La colonna sonora del suo cuore spezzato.

Ricordava la prima volta che l’aveva sentito, due anni prima, quando le parole il Natale si passa con le persone che ami ancora gli fischiavano alle orecchie. Ricordava la prima volta che aveva aspettato, senza sapere quanto dovesse aspettare, e le preghiere sussurrate con la voce spezzata soffocata tra i palmi delle mani. Ricordava il loro primo Natale – il primo Natale insieme, passato l’uno lontano dall’altro.

Non molto era cambiato.

Sentì il petto andargli a fuoco.

Era solo un’impressione, una semplice proiezione dei suoi inutili pensieri. Magnus lo sapeva; continuava a ripeterselo a bassa voce. Ma ogni volta che sollevava lo sguardo, le fiamme celesti del camino parevano cantare il suo nome. Come lingue di sirene, lo attiravano a loro, urlando in coro: strappati il cuore e gettalo a noi.

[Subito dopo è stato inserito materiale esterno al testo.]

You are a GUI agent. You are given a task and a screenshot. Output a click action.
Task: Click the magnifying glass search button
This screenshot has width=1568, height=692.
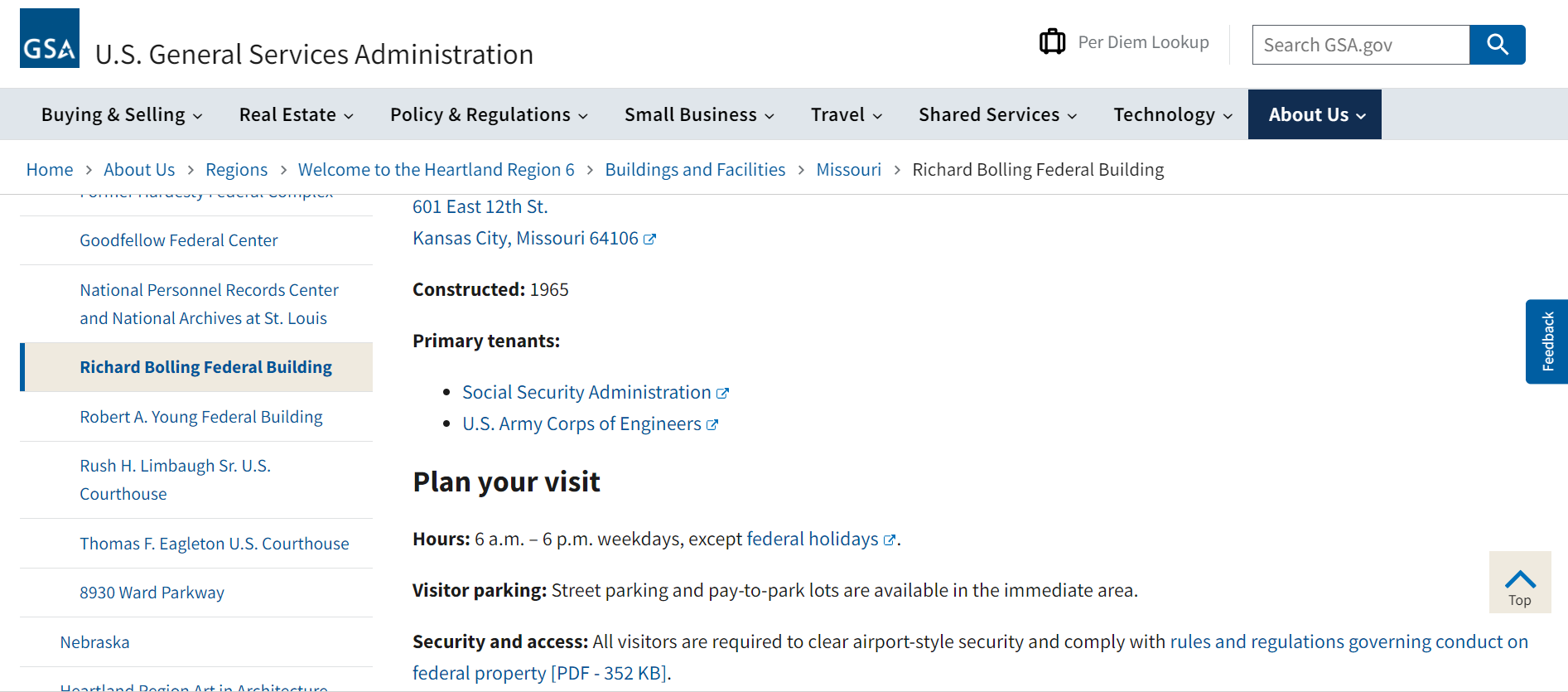coord(1497,45)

Magnus fece un lento passo indietro.

Si lasciò ricadere a terra, sull’antico tappeto persiano, e abbassò lo sguardo sulle sue mani. Tra di esse vi era un biglietto stropicciato. Gliel’aveva lasciato Will quella mattina, prima di scomparire nell’alba, silenzioso come un vampiro, lasciandosi dietro solo il suo profumo tra le coperte e qualche scarabocchio affrettato.

Torno in serata, c’era scritto. E non era un aspettami, non era un arriverò in tempo; era solo un torno in serata, forse presto, forse tardi, forse l’indomani, ma era un torno, e Will manteneva sempre le sue promesse.

Solo, a volte le manteneva in ritardo.

Tic toc.

La sera era arrivata silenziosa, solitaria, e Magnus aveva cominciato a contare le ore, i minuti, i secondi che mancavano alla mezzanotte. Lo faceva ogni giorno. Will arrivava dopo il tramonto, bagnato dalla luce della luna, avvolto nel mantello scuro della notte. Davanti alla porta d’ingresso, sotto il lume di una candela a olio, con i capelli spettinati e un sorriso spezzato sulle labbra, brillava di un colore proprio, luminoso e abbagliante come una stella.

Ma, proprio come una stella, appassiva durante la notte, e svaniva con i primi raggi del sole.

Magnus c’era abituato. Ma le giornate di festa erano le peggiori.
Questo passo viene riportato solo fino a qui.